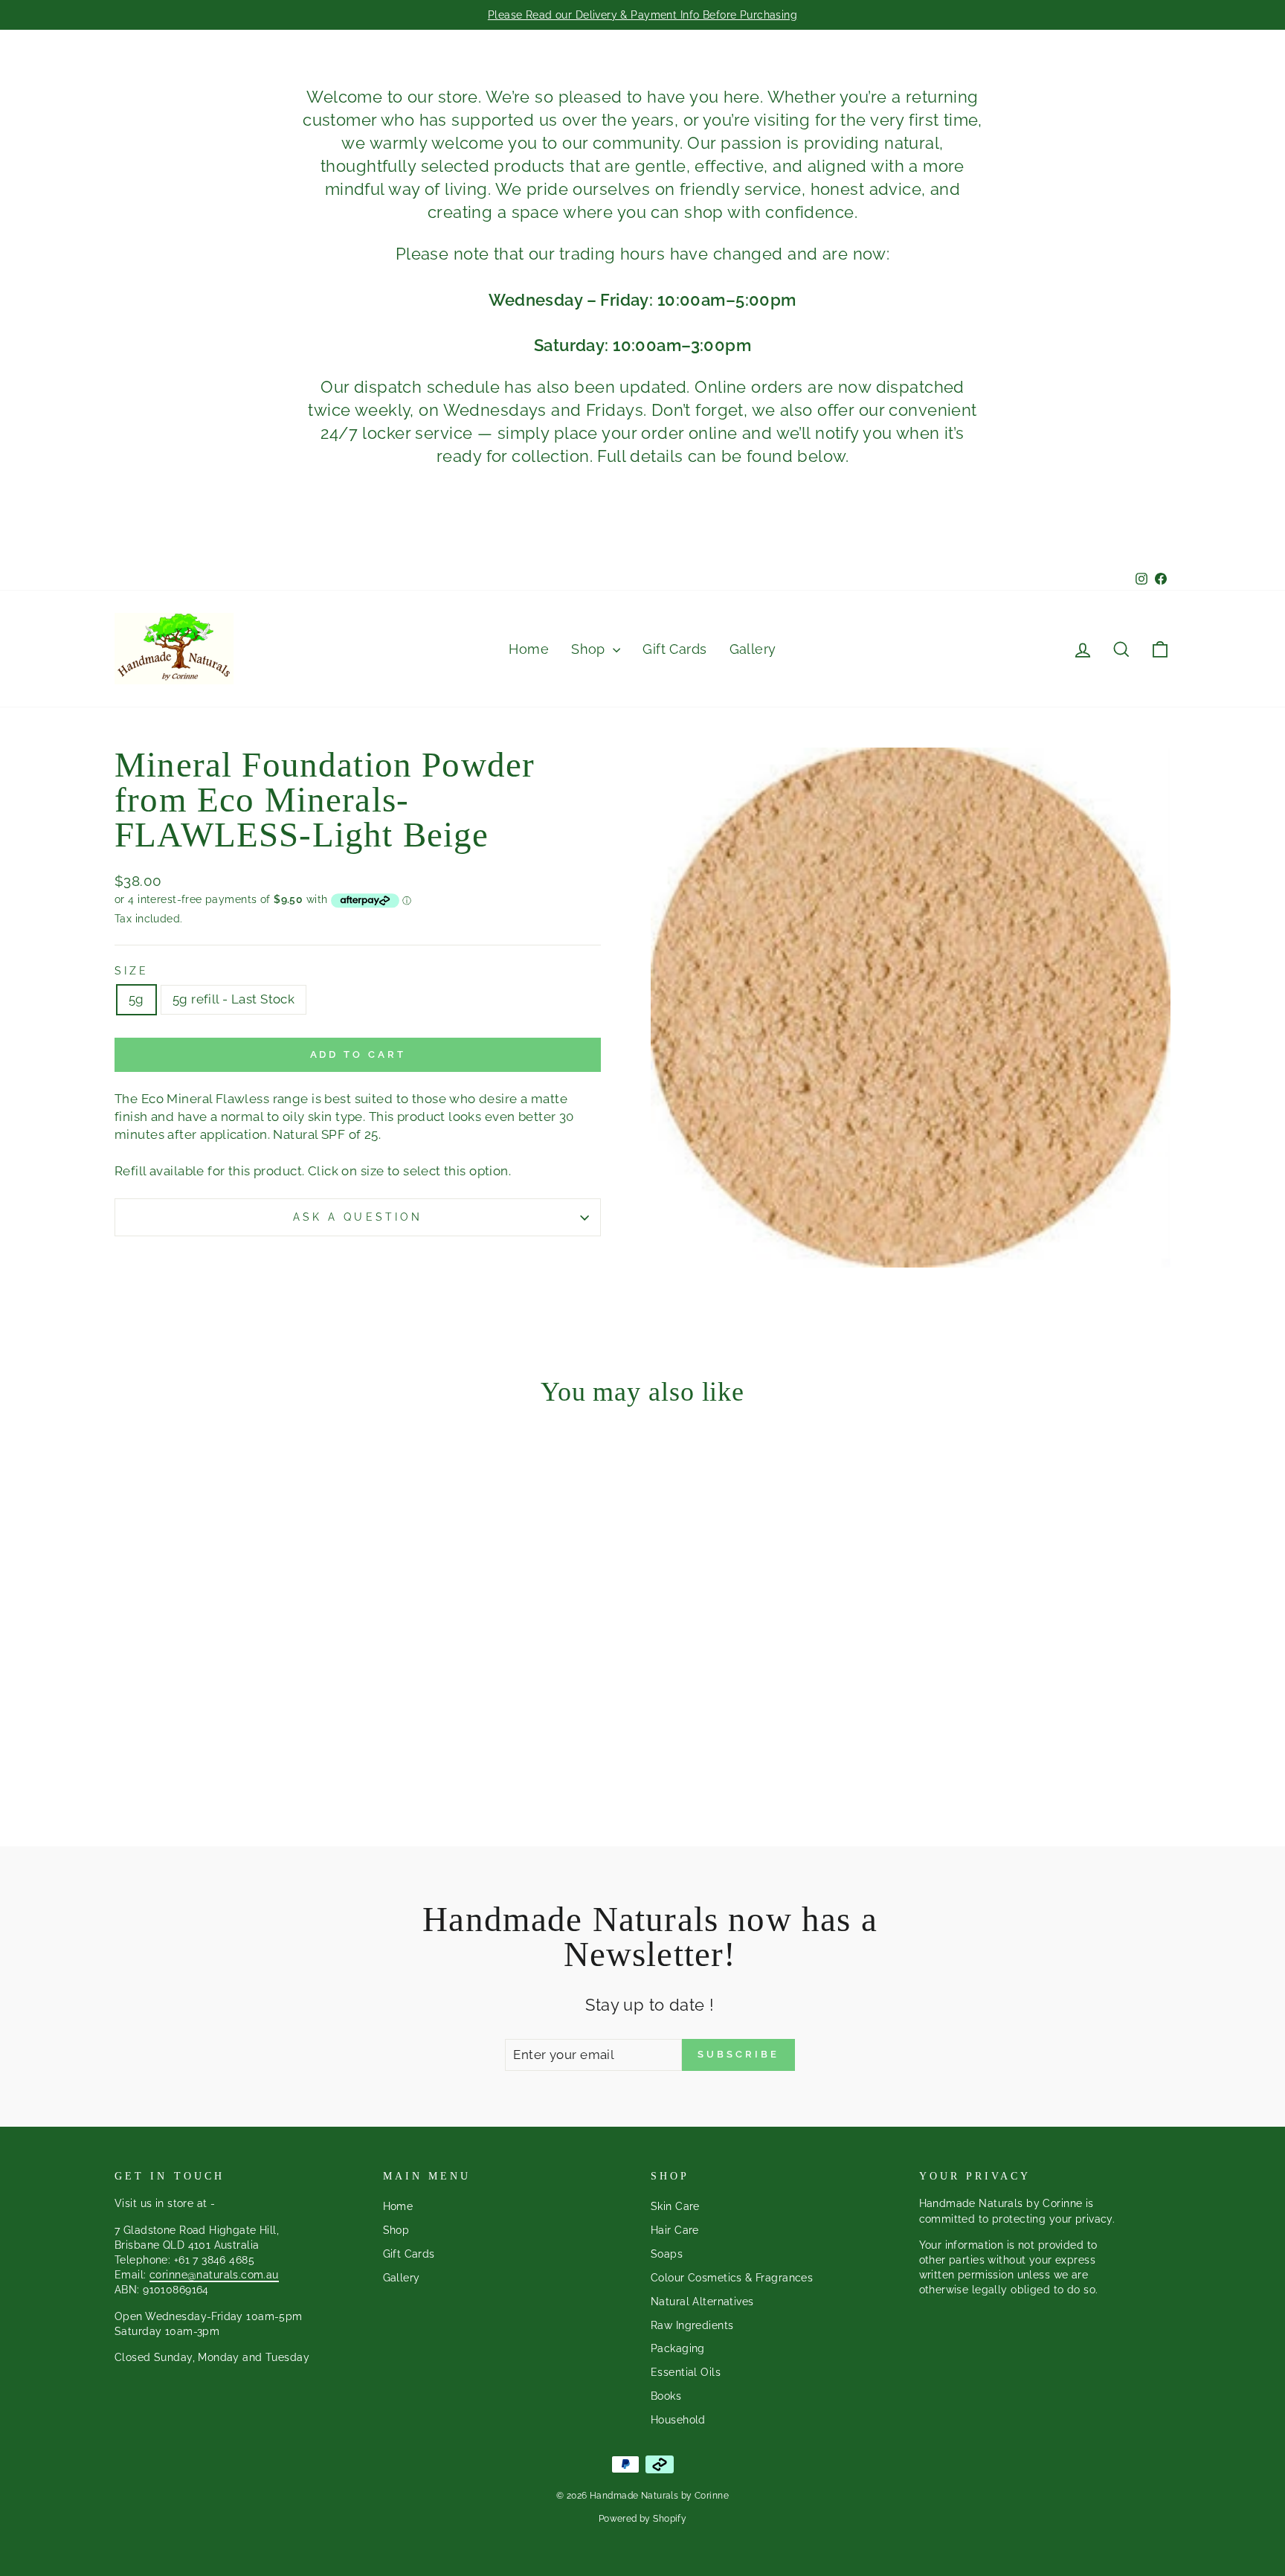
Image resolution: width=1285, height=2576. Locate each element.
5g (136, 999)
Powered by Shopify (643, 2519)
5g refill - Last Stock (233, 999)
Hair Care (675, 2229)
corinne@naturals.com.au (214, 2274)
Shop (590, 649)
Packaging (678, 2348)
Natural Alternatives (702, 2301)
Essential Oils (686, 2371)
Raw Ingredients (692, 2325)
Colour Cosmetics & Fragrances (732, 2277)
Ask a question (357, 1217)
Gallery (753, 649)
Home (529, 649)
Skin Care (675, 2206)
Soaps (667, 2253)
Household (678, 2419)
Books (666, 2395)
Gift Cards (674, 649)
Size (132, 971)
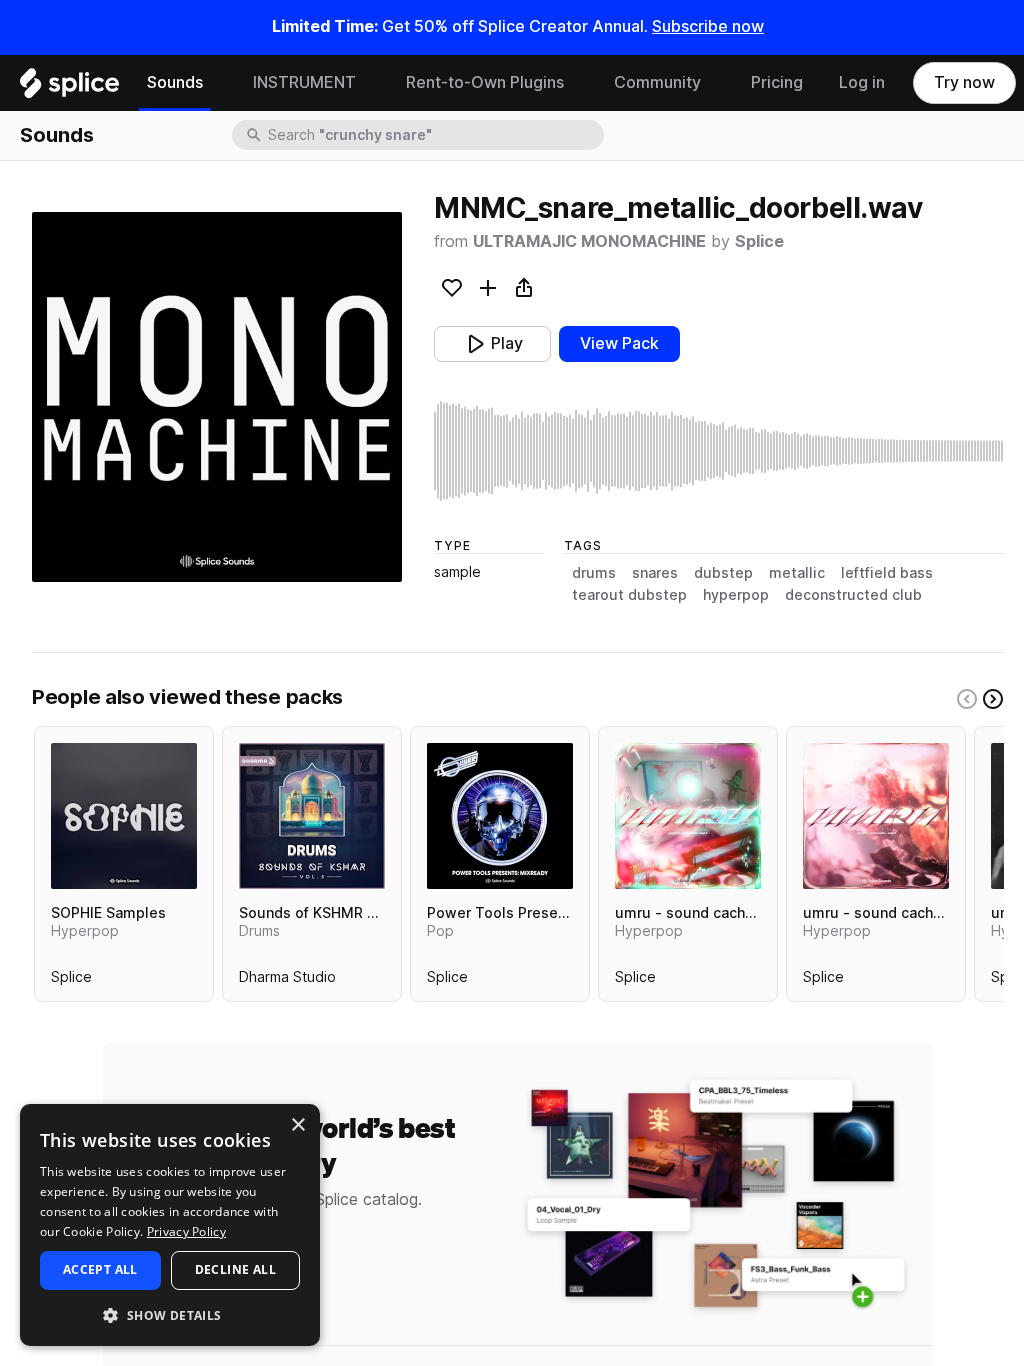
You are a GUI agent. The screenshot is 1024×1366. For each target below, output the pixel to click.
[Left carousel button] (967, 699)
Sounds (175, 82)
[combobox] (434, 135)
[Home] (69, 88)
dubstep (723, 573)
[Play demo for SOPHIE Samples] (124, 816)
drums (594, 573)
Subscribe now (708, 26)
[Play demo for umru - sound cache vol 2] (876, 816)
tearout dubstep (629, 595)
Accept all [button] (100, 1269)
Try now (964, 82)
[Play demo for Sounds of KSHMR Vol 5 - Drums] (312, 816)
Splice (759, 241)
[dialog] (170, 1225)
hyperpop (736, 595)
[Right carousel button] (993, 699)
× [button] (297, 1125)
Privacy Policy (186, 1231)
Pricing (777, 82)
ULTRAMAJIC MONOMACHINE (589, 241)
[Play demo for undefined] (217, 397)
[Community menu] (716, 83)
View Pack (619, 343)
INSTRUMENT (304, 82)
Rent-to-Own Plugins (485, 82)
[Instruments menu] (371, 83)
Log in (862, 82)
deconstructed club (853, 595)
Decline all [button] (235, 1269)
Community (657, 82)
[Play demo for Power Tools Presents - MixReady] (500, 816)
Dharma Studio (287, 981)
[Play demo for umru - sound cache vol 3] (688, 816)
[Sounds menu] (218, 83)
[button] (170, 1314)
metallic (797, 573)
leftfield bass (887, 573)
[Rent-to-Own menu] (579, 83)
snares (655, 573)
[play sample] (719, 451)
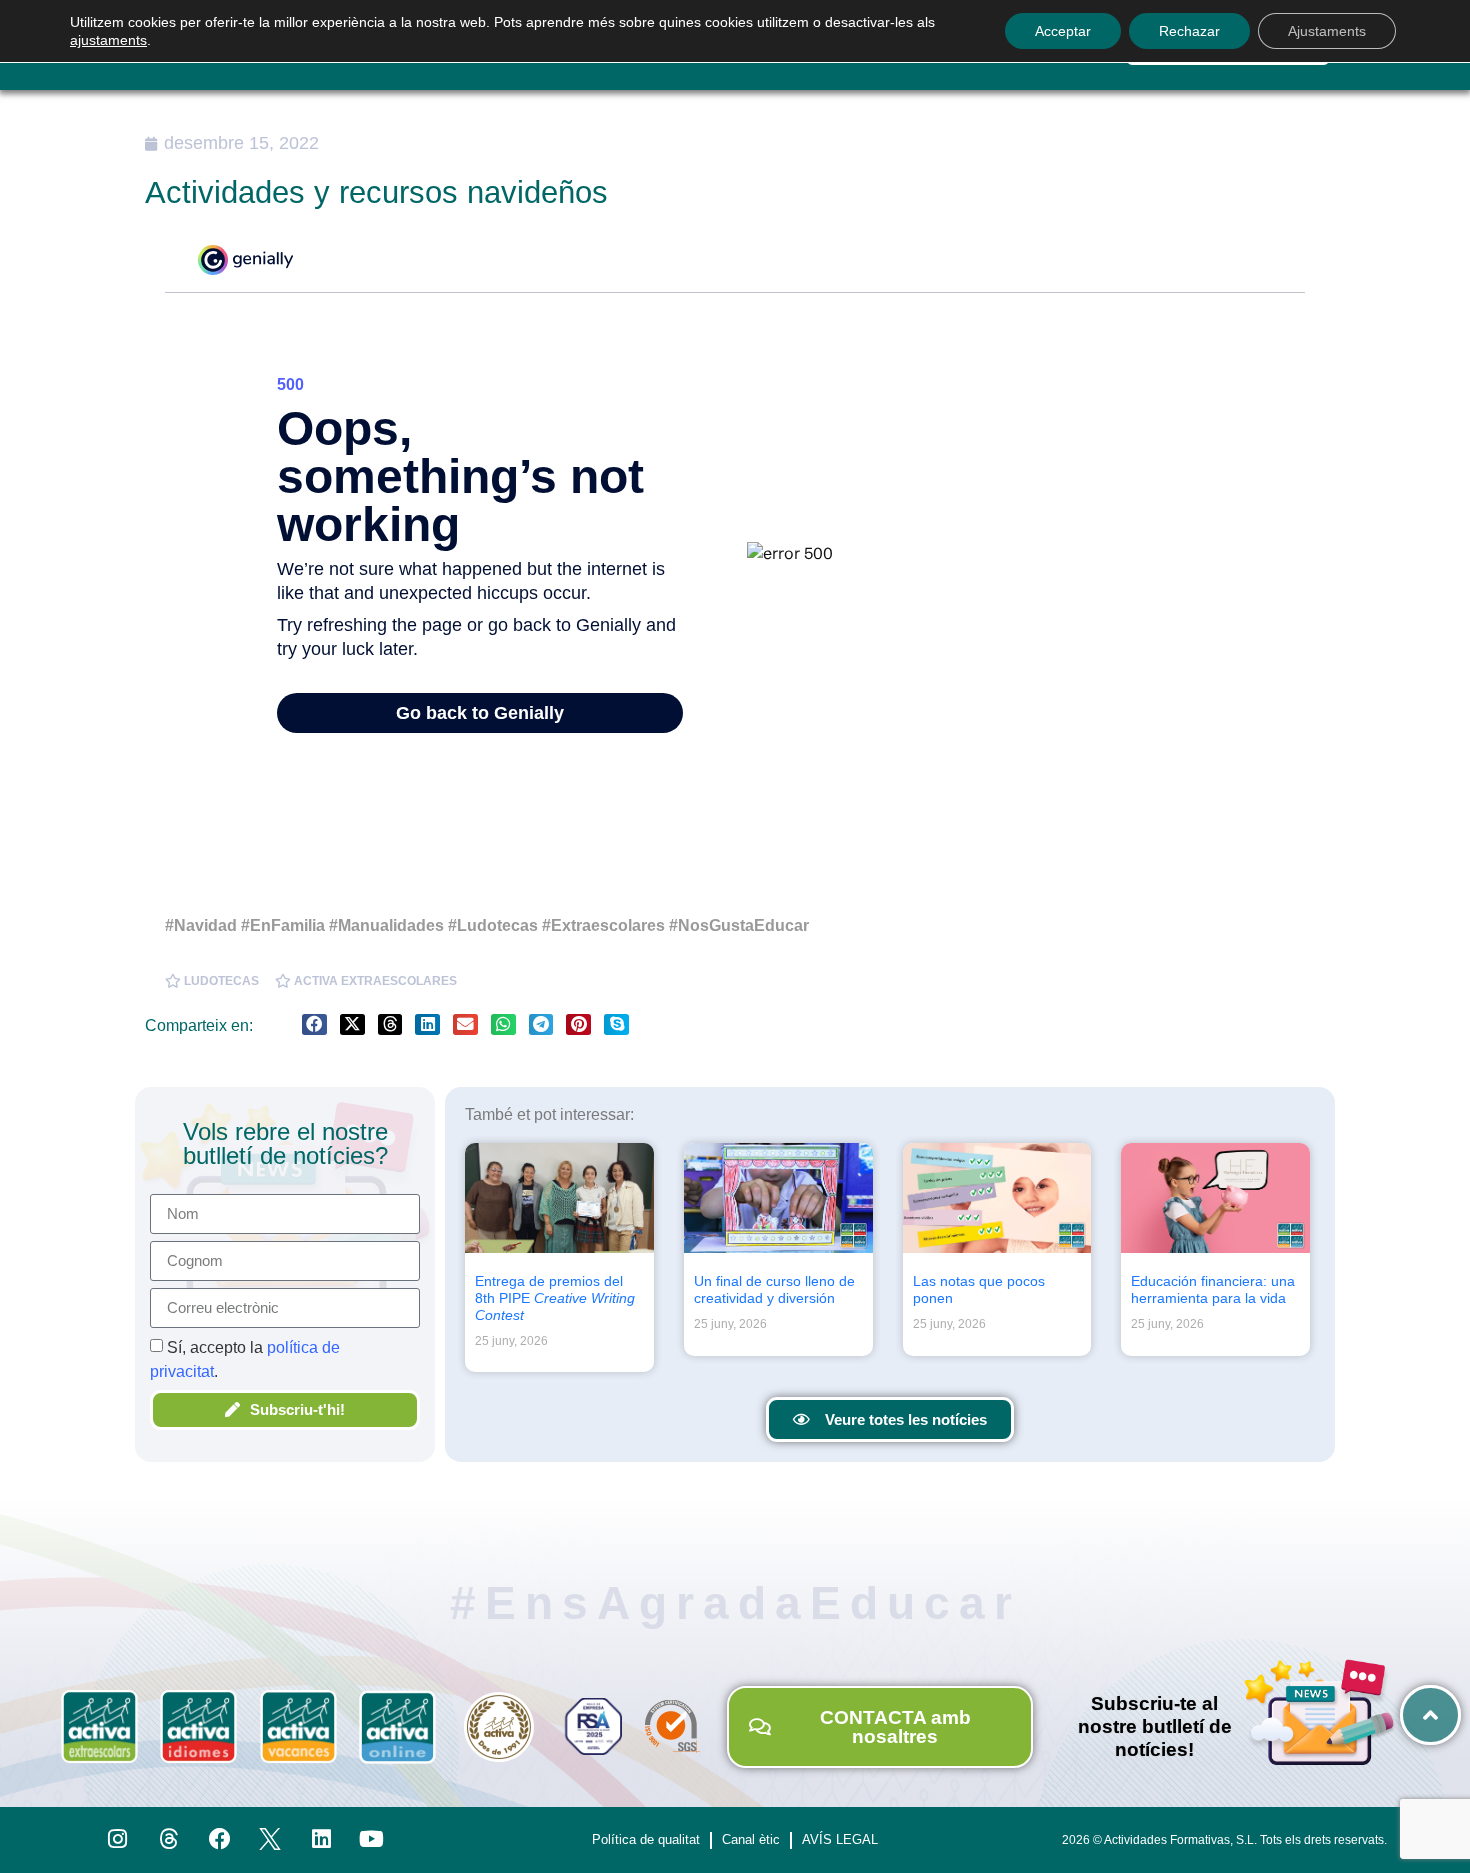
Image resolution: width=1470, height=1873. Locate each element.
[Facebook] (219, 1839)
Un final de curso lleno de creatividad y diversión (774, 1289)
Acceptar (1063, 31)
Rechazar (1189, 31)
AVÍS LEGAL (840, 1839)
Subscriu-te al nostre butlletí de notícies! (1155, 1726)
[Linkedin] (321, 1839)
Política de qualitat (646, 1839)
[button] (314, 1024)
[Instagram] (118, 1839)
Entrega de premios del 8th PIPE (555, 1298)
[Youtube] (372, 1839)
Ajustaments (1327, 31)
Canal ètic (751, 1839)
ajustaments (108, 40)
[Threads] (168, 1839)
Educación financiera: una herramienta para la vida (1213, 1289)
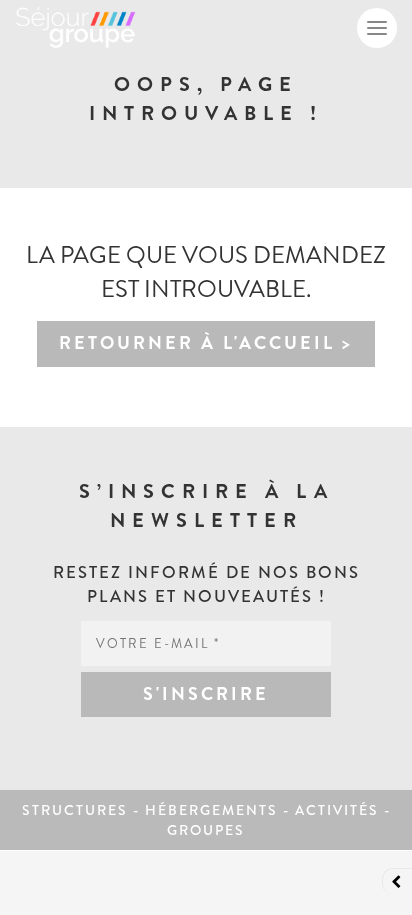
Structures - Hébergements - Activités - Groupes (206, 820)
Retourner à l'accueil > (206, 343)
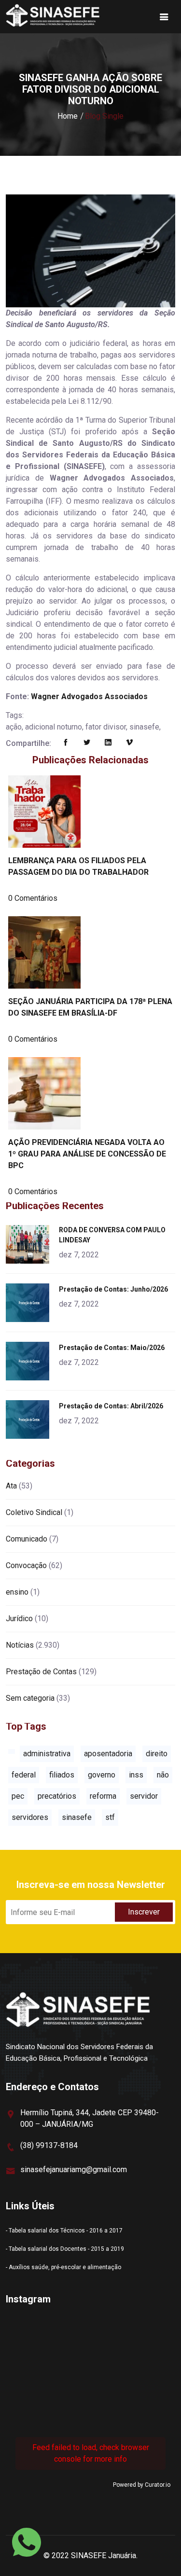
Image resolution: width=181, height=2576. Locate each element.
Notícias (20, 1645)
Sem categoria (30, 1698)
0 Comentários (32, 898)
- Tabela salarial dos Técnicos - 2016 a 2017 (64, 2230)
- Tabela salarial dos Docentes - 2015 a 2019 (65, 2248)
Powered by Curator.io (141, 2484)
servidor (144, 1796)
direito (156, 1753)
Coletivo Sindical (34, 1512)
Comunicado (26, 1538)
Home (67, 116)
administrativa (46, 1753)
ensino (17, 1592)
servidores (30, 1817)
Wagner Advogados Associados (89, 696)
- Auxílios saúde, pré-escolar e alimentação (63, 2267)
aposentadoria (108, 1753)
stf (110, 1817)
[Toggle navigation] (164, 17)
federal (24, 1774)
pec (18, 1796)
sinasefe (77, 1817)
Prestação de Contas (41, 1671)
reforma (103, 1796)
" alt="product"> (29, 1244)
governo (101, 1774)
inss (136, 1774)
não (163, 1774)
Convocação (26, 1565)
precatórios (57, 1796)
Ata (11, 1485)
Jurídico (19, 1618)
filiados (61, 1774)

-------------------------

#### Action item:
Using the entries above, give back exactly the line containing "Wagner Advogados Associados (89, 696)", the line containing "reforma (103, 1796)", and every line between them, and nothing else.

#### Reply to the exercise:
Wagner Advogados Associados (89, 696)
- Auxílios saúde, pré-escolar e alimentação (63, 2267)
aposentadoria (108, 1753)
stf (110, 1817)
[Toggle navigation] (164, 17)
federal (24, 1774)
pec (18, 1796)
sinasefe (77, 1817)
Prestação de Contas (41, 1671)
reforma (103, 1796)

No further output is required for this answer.